P U L S A R
Stars is the successor of Orion. This research project-team focuses on Activity Recognition. More precisely we are interested in the real-time semantic interpretation of dynamic scenes observed by sensors. Thus, we study long-term saptio-temporal activities performed by human beings, animals or vehicles in the physical world. The major issue in semantic interpretation of dynamic scenes is the gap between the subjective interpretation of data and the objective measures provided by the sensors. Our approach, in order to address this problem, is to keep a clear boundary between the application dependant subjective interpretations and the objective general analysis of the videos. Pulsar propose new techniques in the field of cognitive vision and cognitive systems for physical object recognition, activity uderstanding, activity learning, system design and evaluation and focus on two main application domains: safety/security and healthcare.
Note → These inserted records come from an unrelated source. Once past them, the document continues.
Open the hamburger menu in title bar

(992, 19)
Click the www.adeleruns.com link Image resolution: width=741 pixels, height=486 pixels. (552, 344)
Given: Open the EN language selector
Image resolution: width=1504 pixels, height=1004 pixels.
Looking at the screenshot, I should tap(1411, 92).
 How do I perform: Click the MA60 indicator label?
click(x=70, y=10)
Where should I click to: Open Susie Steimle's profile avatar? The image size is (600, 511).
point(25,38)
We have two main research themes:
- Scene understanding for activity recognition: scene understanding aims at solving the complete interpretation problem ranging from low level signal analysis to semantic description of what is happening in the scene viewed by video cameras and possibly other sensors. We work more particularly on perception, understanding and learning.
- Software architecture for activity recognition: this research direction consists in studying generic systems for activity recognition and in elaborating a methodology for their design. We wish to ensure genericity, modularity, re usability, extensibility, dependability, and maintainability. We work more particularly on models, platform architecture, and system safeness.